Closed Awlexus closed 1 month ago
Hey @Awlexus, this could be an issue with the build environment. To be sure, you can alternatively use the Docker scripts (./build.sh rocm
), then use XLA_ARCHIVE_URL=file:///path/to/build.tzr.gz
accordingly.
In case your GPU uses gfx1100 (7900 XTX), you may need to use a more recent XLA revision as per https://github.com/elixir-nx/xla/issues/63#issuecomment-1844195261 (either by setting OPENXLA_GIT_REV
with mix compile
or changing the Makefile directly in case of the Docker build).
Thanks @jonatanklosko, I was able to compile it by using a a more recently xla git ref, but I could not get it to start GPU. I tried again by using the docker script to build it (which took a long time) and experienced the same error. It was able to allocate the memory, but the program would soon after be stopped by the operating system. Not sure where exactly this error comes from.
2023-12-28 23:43:05.394087: E xla/stream_executor/plugin_registry.cc:90] Invalid plugin kind specified: DNN
[info] successful NUMA node read from SysFS had negative value (-1), but there must be at least one NUMA node, so returning NUMA node zero
[info] XLA service 0x7fa4c018dc30 initialized for platform ROCM (this does not guarantee that XLA will be used). Devices:
[info] StreamExecutor device (0): AMD Radeon RX 6900 XT, AMDGPU ISA version: gfx1030
[info] Using BFC allocator.
[info] XLA backend allocating 15446782771 bytes on device 0 for BFCAllocator.

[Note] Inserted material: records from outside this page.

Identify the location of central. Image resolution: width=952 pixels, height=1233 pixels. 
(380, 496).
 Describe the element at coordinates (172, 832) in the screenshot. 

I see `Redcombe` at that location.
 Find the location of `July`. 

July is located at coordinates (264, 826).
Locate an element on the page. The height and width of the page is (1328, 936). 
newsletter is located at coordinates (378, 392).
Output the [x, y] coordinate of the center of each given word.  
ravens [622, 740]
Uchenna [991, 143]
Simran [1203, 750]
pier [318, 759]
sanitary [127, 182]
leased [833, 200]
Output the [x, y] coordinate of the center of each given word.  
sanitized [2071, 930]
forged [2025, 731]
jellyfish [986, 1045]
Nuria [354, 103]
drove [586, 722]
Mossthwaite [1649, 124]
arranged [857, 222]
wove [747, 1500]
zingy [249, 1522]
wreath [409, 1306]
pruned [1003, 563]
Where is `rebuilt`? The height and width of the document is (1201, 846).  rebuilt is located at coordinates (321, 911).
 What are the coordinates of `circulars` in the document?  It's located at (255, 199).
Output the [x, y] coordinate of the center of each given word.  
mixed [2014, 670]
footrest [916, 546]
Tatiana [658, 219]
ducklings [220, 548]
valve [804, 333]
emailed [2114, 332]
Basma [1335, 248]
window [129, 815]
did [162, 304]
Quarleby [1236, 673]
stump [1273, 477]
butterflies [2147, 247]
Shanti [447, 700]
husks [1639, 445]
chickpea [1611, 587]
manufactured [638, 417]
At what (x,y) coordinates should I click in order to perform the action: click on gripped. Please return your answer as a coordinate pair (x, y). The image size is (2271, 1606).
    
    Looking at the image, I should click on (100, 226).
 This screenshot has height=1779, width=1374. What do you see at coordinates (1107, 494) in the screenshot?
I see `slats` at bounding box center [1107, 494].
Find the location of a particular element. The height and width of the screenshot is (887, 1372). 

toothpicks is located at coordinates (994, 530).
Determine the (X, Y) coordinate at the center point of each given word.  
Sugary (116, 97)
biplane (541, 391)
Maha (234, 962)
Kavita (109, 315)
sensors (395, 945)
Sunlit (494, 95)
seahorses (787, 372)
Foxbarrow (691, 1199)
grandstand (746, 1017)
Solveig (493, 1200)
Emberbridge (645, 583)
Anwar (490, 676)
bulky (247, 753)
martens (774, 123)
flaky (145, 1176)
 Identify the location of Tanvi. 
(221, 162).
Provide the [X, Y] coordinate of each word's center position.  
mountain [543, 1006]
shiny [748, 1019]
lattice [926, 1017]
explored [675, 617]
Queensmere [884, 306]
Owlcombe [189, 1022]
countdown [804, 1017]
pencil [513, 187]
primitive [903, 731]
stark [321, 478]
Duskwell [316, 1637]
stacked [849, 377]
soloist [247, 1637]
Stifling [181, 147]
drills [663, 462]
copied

fish: Job 1, 'iex -S mix phx.server $argv' terminated by signal SIGSEGV (Address boundary error)
Hmm, do you do any Nx stuff on boot? Does the error happen every time? I assume it doesn't happen if you use CPU only? You can also try ELIXIR_ERL_OPTIONS="+sssdio 128 +sssdcpu 128"
, though it rather helps with segfaults.
Sorry for the late reply, I was away for a bit.
I'm not sure what changed since then, but now I'm getting a different error message. I already tried to write out a reply, before I noticed the change, so I added it at the end in case it could be helpful.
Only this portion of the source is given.